How bitter he had become, Odilia saw as she watched him take a long swig of the liquor. She pitied him. She really did. Bitter and resentful, the anger twisting him until the easiest way for him to deal with the acid burning him alive from the inside out was to lash out and try to make someone else hurt the way he did. But there was a part of her – the part of her that still remembered being a girl born to the streets and learning the importance of pride and hard work, that remembered helping her father set the little gems in his designs because her hands were smaller and more nimble, that part of her that was the seed of who she was – that understood how he saw the world. She didn’t work with her hands, she didn’t have a craft or a marketable skill she could use to support her family the way he does and the way her father did. She had been plucked up to the highest rungs of society because of her face and her charisma and she lived a comfortable life because someone found her and gave her a chance.
“You know me,” she said, leaning forward slightly to get his attention. “You know where I started, you know my family, did you really think I would forget that?” She frowned at him, “Didn’t you stop to think that, with the King’s ear, I could be a voice for the people? I know the streets; I could speak for the common people within the palace. I could do good for the city, Uncle.”
She shook her head and he watched her walls crack a little as she gave a wild little laugh, “Did you really think I would ever forget where I came from? No one will let me!”

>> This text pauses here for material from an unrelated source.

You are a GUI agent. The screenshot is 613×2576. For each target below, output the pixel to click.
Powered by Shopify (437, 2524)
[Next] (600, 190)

Her dark eyes met his light ones as she continued desperately, “You think I am a traitor to my own class for something that I never had control over. The nobles of the court know that my blood isn’t blue enough to ever be one of them. I’ve betrayed my own people and I’ll never belong in court. The only thing I have now is Dahlia. That is what I have been trained for, that is all I thought I could do.”
She reached to touch his wrist, “And then he came to me. And I saw a way that I could help my people. He listens to me, Uncle. And I know that was part of what angered you, but if you stop and think, think about the things I could tell him. I could tell him about how your wife shared your food with us when my mother was sick. I could tell him how the sailors in the Harbour District take side work ferrying people across the river for pennies to make sure no one gets hurt trying to swim it late at night. I could tell him how the little thieves steal the apples from the trees around the Temple of Elua because they know the Priests won’t punish them just for being hungry like some of the merchants in the markets would. Uncle, I could make a difference, a real difference. A girl from the streets with the ear of the King could do so much good. But I can’t do it if you fight me every step of the way.”
He looked down at her hand on his arm. Pale, manicured, soft with lotion, anointed with perfume oils. It belonged to a stranger.
“Did you tell the nobles wrapped around your pretty fingers to start the embargo on silver?” The flickering firelight threw the age lines of his face into sharp relief as he glared at her. “Did you do that?”
“No,” she said, “I had nothing to do with that.”
He pulled his arm away from her touch. “They taught you pretty words at the Night Court, little Lia. But that’s all that you have, and words won’t buy my food or stoke my fire. They’re worthless. Use them with your King or your Duc, I don’t have the stomach for them.”
“If I convince him to lift the embargo,” she asked, “Would that change anything?”
He looked at her, his eyes hard as stone, “Get him to lift the embargo, then we’ll talk.”